BioCryst's phase 3 trial for Peramivir was terminated early by its independent data monitoring committee for futility. At the time, BioCryst's Chief Medical Officer, Dr. William Sheridan stated "… it is unlikely that Peramivir development for US registration will continue."
BioCryst also changed its study design to enhance the capacity of Peramivir to obtain a positive result. The altered protocol, compared Peramivir to placebo rather than Tamiflu (Oseltamivir) developed by Gilead Sciences (NASDAQ:GILD).
Fortunately for Peramivir it has little in the way of competitors. Unfortunately, this is because of its limited indications. Peramivir would only be indicated in obtunded patients, not being fed nasogastriclly and hence requiring intravenous treatment options. This would be due to Peramivir's likely high cost and equivalent efficiency to Tamiflu.

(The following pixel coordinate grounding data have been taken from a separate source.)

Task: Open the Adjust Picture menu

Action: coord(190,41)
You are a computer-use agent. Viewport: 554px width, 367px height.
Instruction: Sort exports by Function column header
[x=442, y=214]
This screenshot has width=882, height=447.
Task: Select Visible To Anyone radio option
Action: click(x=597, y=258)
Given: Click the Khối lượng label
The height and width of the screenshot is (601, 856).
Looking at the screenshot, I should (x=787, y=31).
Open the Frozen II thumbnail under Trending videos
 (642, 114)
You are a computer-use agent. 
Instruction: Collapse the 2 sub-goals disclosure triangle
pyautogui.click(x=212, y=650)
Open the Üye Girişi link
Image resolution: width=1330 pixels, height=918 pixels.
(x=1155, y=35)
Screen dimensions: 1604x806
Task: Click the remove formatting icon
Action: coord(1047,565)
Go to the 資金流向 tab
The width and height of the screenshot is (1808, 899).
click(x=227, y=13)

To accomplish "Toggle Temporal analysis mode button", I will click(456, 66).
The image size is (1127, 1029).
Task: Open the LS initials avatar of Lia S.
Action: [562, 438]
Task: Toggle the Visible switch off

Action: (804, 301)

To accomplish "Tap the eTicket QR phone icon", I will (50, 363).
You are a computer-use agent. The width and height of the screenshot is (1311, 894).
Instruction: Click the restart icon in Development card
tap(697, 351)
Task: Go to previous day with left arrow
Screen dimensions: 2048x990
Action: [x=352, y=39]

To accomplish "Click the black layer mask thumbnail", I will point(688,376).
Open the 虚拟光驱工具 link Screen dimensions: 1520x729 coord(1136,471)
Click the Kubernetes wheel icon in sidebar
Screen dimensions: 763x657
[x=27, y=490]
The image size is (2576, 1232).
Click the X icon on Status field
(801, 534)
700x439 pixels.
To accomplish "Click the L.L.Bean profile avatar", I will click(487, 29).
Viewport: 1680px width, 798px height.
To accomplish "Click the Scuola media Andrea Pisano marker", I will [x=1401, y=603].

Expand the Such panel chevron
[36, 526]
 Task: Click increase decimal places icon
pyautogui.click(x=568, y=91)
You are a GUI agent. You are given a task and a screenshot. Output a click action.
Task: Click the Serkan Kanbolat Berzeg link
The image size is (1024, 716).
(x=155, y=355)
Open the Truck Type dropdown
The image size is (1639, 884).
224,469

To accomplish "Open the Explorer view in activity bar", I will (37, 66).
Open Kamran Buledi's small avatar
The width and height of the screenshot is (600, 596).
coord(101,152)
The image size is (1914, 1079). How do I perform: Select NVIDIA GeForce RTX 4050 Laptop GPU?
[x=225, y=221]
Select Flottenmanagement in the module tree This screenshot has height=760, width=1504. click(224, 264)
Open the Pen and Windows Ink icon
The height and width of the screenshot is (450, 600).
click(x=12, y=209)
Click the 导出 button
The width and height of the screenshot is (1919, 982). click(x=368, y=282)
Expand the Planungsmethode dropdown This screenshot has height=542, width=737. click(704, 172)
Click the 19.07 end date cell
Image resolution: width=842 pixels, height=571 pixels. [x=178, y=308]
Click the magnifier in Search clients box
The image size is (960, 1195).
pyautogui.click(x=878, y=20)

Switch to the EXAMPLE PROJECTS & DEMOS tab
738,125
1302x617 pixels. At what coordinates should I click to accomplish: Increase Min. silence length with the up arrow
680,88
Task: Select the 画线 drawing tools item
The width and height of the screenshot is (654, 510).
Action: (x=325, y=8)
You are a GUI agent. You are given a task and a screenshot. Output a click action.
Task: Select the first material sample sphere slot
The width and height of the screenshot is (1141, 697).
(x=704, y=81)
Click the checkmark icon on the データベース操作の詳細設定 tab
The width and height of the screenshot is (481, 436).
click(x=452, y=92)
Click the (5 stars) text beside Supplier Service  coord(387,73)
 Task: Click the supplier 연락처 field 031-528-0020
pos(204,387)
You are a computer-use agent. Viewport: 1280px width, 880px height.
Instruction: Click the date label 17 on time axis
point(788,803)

The vast majority of people affected with the influenza virus would be treated with the other neuraminidase inhibitors. These are Tamiflu, Relenza (Zanamivir) licensed by Biota Pharmaceuticals to GlaxoSmithKline (NYSE:GSK) and Laniminavir developed by Biota Pharmaceuticals and Daiichi Sankyo (OTCPK:DSKYF).
Intravenous Zanamivir is the only direct competitor to Peramivir. GlaxoSmithKline is currently recruiting patients for its phase 3 trial comparing intravenous Zanamivir with Tamiflu. This trial is due to be completed in February 2015.
Both Peramivir and intravenous Zanamivir were temporarily approved by the FDA for use during the 2009 H1N1 pandemic. Peramivir has also secured some revenue for BioCryst with approvals in Japan and Korea but this has been minimal.
Like Tamiflu there have also been some concerns regarding Peramivir's resistance profile.
BioCryst may end up developing a successful orally available molecule to treat patients with HAE, but this will not be BCX 4161. If you are interested in BioCryst for BCX 4161 you should consider taking some profits off the table given the stunning run up in its share price.
For investors interested in BioCryst for Peramivir, I suggest you look elsewhere. Laniminavir, in particular may be a game changer in the influenza space and I have written more about it and Biota Pharmaceuticals here.
Disclosure: I am long BOTA. I wrote this article myself, and it expresses my own opinions. I am not receiving compensation for it (other than from Seeking Alpha). I have no business relationship with any company whose stock is mentioned in this article.